**Available records**
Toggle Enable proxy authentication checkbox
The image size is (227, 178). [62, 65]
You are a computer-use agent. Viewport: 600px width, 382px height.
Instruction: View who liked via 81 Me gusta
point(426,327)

**Directions**
Would you set down all of the entries again, word for word?

**Solution to this exercise**
Toggle Enable proxy authentication checkbox
The image size is (227, 178). [62, 65]
You are a computer-use agent. Viewport: 600px width, 382px height.
Instruction: View who liked via 81 Me gusta
point(426,327)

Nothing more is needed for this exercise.